Following its first broadcast the series was repeated from July, 24 to September 1, 2006 in the noon time (11:45-12:45) slot, and again from July 22, 2010 in the early evening (17:55-18:25) slot.

Synopsis
Due to office politics Ga Jai Choi (Bobby Au Yeung) a successful business executive  is assigned to become the headmaster of a school. The school (the Sam Shui Agriculture and Fishing General Staff Association Wan Leung Chan Charity Funding Porry Wan Ting Memorial Secondary School 22, Perth Street, Argyle Kowloon), is a failing one having become a sink school for students other schools do not want and is threatened with closure by the education board, however the school was endowed as a memorial by the parents of tycoon Yin Guo Rong (Bowie Wu) who is unwilling to allow the school to close without doing his best to save it, he is therefore convinced by Ga Jai Choi's rivals to send his most able aide, Ga, to be its head master.

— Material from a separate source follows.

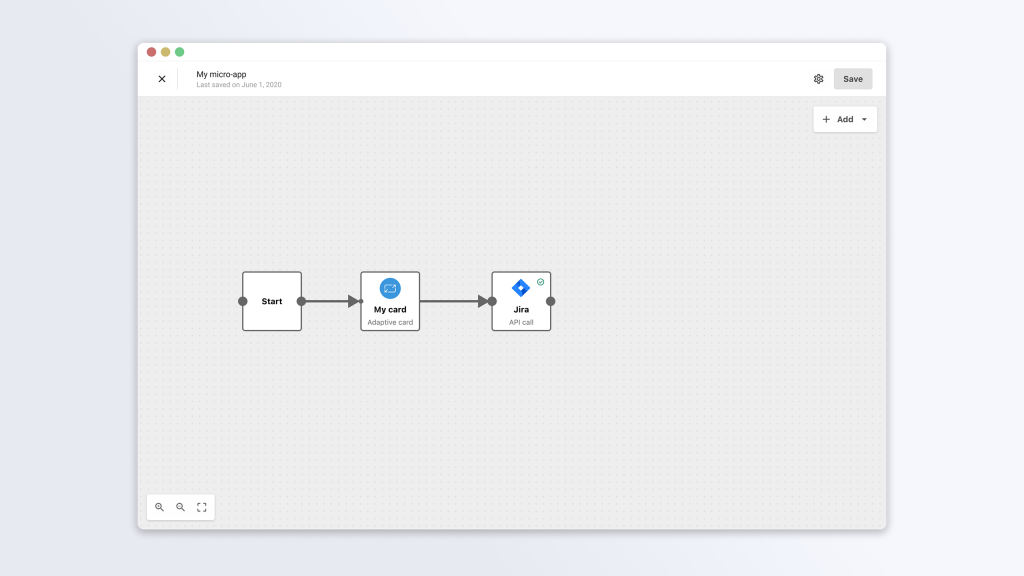Click the Start node's left connector dot
1024x576 pixels.
(x=243, y=301)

Ga Jai Choi resents being diverted from his business career but dare not go against his employer directly, he therefore acts to appear to be doing his best to save the school, which he sees as a lost cause, while instituting policies which he hopes will speed its demise. He begins by threatening a clear out of the teaching staff however all he does is to motivate the staff who wish to protect their rice bowls.

Ga's efforts are taken at face value by Lam Ying Yun (Shirley Yeung) a teacher straight of college and Wong Yerk Se (Kenix Kwok), a teacher who because of her own past has resolved never to give up on even the most unruly of students. Beginning a relationship first with Lam and then, when she leaves to continue her education abroad, Wong wheeler-dealer teacher Cheng Zhing Leung (Michael Tao) is forced to question as to why he became a teacher. With their teachers acting with new vigour the students are motivated to believe that they can achieve and be more than the failures that society has branded them.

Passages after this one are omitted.